Remote work is not a fad or a trend, and it’s self-organizing. It’s the natural evolution in how work happens. We might not have seen it coming, but it is here. For those that get the concept, they are riding the wave and embracing the change. In the industrial age, work evolved around the model of the assembly line. As we embrace the information age, work is evolving again. Those that are struggling with the self-organizing work environment are seeing regular business disruption, retention problems, and other challenges. Forcing people back into the old office model simply doesn’t work because work has reorganized itself in the past couple years. To quote Harrison Owen, “trying to organize a self-organizing system is an oxymoron. It’s also stupid.”

Self-Organizing Systems

All systems are self-organizing systems. That may sound like the motto of the department of redundancy department, but if you think about it, this tends to be true. There are often layers added on to the original event and in modern society, there is usually a person or group organizing things. But the original event behind most movements, structures, and practices was self-organized.

A self-organizing system is one that autonomously changes over time based on its characteristics, structure, and organization. All living things are self-organizing systems, but you can also find them in the natural world around us and in the technological products we use every day. Understanding how these systems grow, function, and evolve helps us make better decisions about our lives, businesses, and careers, from the quality of our relationships to the success of our projects to how we create lasting change in our communities and society as a whole.

Biological Models for Work

Large systems, such as a bee colony or ecosystem, can self-organize. Organized dynamics are created when information is gathered and feedback loops are closed. Social insect colonies have a small number of rules that they follow, but they do not have a centralized leadership. The remote work revolution is following a similar model with some simple rules – work-life balance, environmental friendliness, asynchronous communication, and remote access to information and resources. The concept of centralized leadership is also changing. We no longer need a central task master who hierarchically controls all work. The new leadership model is about holding a vision, developing a culture, and ensuring the health and welfare of those doing the work.

Artificial Intelligence Models

Self-organizing systems are a type of artificial intelligence model in which individual agents within the system create order by following simple, non-hierarchical rules. An example is how ants can collectively build complex structures without centralized direction, by each minding its own business and building as it goes. The rise of self-organizing systems illustrates how coordination and complexity arise from individual efforts in unexpected ways – a kind of selflessness that bodes well for the future of collaboration. There hasn’t been any one person leading the remote work revolution. There has been a variety of contributing factors and lots of people who “just get it”.

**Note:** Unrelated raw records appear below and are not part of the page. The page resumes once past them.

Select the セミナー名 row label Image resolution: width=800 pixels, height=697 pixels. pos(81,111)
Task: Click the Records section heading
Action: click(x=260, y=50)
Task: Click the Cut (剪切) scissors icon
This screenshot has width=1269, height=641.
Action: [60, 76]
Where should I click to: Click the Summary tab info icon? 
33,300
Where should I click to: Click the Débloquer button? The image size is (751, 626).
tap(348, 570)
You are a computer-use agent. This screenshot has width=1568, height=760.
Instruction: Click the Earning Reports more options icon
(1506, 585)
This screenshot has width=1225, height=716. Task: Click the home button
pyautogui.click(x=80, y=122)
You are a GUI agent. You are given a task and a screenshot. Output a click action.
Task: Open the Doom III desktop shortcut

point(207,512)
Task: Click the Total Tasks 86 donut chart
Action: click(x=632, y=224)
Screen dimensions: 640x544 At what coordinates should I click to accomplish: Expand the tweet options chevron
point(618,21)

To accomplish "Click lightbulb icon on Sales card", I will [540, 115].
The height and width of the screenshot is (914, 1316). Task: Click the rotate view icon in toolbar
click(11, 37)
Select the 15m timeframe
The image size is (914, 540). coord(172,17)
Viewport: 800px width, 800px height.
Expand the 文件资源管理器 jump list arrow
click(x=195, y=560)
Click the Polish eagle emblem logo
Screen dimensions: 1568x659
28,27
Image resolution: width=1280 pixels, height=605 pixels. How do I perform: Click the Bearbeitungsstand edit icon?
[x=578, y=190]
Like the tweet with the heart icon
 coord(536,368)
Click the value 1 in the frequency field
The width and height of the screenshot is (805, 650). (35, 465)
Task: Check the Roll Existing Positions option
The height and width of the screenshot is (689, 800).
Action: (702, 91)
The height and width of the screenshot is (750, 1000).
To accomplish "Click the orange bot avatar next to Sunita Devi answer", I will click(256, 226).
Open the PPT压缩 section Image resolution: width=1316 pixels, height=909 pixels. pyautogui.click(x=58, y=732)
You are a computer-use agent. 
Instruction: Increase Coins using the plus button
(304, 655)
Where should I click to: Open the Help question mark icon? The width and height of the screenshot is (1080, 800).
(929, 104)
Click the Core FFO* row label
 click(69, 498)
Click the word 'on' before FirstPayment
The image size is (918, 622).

Riding the Remote Work Wave

Remote work is much like a wave. Some are riding it, and some are trying to stand up to it and are getting knocked down. They get up and try to sturdy their position and they will inevitably get knocked down again. You rarely see someone try to stand up to a wave in real life, but it seems to happen in business all the time.

Our concept of work is changing and self-organizing at the same time. It can’t be stopped and you can’t turn back the clock to 2019. The sooner you can figure out that the wave is going to keep knocking you down if you stand up to it, the sooner you can start learning how to ride the wave.